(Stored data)
+++++
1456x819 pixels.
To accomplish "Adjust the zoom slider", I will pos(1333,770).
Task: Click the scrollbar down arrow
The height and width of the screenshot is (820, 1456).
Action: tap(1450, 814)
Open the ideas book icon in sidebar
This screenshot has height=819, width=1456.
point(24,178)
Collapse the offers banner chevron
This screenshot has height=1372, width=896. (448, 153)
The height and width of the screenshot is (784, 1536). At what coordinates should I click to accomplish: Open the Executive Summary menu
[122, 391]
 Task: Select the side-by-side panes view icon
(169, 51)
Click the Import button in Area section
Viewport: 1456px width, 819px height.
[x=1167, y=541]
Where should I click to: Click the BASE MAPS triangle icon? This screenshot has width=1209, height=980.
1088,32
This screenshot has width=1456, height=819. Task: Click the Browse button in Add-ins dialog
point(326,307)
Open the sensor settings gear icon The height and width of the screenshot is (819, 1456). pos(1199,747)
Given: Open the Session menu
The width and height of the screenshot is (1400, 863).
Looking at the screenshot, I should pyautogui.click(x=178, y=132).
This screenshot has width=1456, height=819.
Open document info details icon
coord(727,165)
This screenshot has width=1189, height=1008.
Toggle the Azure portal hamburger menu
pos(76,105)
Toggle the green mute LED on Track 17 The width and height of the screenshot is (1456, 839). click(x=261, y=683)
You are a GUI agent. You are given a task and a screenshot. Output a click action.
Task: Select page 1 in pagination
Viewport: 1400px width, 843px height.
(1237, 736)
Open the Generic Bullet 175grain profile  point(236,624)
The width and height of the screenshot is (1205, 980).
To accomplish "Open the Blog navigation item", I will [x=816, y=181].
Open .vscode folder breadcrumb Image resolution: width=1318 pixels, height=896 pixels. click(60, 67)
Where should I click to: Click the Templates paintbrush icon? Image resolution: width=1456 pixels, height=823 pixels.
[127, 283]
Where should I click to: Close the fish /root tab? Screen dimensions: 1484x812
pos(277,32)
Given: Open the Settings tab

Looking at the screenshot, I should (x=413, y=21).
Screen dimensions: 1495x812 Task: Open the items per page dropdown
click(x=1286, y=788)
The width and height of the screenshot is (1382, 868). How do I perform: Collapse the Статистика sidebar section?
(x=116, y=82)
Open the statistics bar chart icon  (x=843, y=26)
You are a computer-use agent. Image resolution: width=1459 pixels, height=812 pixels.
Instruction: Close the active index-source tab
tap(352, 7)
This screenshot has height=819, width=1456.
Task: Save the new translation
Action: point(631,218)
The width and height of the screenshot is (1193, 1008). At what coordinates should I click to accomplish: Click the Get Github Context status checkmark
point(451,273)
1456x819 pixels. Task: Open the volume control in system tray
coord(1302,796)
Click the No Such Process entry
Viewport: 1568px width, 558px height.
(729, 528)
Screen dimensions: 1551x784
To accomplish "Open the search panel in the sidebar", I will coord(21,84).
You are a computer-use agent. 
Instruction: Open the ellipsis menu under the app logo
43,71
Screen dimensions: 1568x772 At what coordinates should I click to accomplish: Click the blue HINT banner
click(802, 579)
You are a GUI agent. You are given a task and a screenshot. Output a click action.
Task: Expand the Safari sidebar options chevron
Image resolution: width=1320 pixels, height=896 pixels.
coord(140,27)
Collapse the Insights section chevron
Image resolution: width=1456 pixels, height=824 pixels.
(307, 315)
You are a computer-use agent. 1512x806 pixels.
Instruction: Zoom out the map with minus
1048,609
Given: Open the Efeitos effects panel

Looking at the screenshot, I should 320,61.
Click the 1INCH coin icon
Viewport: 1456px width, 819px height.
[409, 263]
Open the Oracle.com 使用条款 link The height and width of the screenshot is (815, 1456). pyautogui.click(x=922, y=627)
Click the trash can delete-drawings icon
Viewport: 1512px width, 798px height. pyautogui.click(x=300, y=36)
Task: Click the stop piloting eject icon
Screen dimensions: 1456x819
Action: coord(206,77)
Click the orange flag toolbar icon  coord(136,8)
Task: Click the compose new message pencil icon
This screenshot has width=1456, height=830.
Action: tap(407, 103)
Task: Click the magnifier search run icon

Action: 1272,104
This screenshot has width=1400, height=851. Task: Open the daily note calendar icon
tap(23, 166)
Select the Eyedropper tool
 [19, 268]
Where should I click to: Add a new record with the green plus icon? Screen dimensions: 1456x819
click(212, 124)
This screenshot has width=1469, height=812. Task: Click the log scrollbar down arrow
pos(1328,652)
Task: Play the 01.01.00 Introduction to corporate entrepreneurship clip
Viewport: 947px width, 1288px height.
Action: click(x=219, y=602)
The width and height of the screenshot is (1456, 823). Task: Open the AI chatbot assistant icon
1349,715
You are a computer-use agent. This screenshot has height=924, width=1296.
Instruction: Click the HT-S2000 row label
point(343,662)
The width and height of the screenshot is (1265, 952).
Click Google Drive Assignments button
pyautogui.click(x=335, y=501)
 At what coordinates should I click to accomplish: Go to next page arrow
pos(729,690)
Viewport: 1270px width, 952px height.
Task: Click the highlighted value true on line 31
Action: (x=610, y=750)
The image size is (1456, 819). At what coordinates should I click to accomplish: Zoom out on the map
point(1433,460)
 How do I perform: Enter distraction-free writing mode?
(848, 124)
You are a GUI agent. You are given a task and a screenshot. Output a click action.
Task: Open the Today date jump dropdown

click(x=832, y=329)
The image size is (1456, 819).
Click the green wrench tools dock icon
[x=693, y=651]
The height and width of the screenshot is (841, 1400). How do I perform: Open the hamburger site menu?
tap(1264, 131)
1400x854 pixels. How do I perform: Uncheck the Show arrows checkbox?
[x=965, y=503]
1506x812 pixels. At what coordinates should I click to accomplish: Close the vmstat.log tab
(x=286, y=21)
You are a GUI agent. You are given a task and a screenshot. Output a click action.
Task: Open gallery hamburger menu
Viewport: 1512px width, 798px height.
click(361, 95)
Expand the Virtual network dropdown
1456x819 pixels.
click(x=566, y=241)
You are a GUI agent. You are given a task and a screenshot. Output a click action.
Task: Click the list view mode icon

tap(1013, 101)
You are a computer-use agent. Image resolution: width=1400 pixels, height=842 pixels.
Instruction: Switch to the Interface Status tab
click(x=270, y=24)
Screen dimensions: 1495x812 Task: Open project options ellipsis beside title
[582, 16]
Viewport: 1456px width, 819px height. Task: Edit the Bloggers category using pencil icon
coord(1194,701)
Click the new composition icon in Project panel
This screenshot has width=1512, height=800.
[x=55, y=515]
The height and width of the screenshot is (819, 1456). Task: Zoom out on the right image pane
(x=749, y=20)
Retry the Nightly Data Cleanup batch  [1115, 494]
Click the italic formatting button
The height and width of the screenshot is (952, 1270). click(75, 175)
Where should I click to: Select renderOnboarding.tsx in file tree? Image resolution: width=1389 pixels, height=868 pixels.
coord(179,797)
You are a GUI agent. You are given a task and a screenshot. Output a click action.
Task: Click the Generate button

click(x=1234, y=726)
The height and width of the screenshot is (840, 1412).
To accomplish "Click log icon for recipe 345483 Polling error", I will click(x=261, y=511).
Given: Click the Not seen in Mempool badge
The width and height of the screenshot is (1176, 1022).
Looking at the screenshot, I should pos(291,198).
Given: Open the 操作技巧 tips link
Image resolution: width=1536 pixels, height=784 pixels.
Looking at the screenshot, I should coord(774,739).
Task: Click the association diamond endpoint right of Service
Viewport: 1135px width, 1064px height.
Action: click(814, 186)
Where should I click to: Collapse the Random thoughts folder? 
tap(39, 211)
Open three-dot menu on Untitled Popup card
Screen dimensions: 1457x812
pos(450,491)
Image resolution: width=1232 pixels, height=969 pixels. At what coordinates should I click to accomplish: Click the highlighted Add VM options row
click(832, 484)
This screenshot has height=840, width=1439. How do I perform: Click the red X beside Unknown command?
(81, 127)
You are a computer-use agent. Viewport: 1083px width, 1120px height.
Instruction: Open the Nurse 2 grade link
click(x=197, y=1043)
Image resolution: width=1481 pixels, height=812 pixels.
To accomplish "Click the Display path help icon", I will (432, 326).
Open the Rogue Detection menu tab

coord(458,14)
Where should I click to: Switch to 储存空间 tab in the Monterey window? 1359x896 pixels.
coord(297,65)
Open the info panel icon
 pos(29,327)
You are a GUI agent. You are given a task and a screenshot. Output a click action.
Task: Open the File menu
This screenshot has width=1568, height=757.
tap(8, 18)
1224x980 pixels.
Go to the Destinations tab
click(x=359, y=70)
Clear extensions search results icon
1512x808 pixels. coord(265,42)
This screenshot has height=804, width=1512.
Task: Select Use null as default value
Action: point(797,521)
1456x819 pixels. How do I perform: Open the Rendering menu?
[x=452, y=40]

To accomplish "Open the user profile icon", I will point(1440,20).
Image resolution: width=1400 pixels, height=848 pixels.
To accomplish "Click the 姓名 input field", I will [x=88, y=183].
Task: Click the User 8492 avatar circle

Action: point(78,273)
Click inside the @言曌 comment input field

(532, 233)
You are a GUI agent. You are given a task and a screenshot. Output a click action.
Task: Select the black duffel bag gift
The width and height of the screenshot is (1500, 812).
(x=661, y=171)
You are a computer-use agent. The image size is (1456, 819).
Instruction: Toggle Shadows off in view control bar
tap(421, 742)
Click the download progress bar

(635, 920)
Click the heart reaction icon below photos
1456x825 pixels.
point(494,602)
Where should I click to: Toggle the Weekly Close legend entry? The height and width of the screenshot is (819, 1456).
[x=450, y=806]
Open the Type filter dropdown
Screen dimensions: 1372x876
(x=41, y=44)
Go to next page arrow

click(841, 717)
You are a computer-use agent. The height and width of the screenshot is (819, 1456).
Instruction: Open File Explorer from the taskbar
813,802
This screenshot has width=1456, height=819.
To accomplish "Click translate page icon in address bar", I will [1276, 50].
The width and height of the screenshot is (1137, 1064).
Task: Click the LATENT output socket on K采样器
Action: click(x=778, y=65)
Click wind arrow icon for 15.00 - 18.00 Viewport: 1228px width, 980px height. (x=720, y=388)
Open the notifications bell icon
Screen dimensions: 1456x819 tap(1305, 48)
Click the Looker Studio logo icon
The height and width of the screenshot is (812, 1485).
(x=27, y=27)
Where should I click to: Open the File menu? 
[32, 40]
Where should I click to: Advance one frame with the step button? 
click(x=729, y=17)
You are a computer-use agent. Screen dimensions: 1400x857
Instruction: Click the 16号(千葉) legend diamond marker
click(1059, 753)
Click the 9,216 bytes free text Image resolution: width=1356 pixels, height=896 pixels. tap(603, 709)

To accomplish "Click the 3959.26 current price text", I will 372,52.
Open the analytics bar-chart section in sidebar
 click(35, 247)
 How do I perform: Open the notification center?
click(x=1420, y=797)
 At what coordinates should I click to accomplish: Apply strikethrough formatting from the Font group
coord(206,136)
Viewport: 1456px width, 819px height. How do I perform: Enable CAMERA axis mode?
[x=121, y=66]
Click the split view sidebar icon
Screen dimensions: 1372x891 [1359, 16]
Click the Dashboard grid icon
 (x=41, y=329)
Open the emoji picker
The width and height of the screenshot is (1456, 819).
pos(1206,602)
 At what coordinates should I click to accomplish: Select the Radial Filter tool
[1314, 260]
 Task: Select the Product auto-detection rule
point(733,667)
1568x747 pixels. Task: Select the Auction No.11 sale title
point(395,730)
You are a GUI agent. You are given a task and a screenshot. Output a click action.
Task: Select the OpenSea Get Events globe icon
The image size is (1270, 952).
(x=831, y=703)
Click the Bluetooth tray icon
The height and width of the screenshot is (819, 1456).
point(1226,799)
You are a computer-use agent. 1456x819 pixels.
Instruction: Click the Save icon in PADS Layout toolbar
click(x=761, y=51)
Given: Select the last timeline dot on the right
+++++
# PROBLEM TO WORK ON
Return a copy of each line in the records above that has "profile" in it.

# RESPONSE TO THE TASK
Open the Generic Bullet 175grain profile  point(236,624)
To accomplish "Open the user profile icon", I will point(1440,20).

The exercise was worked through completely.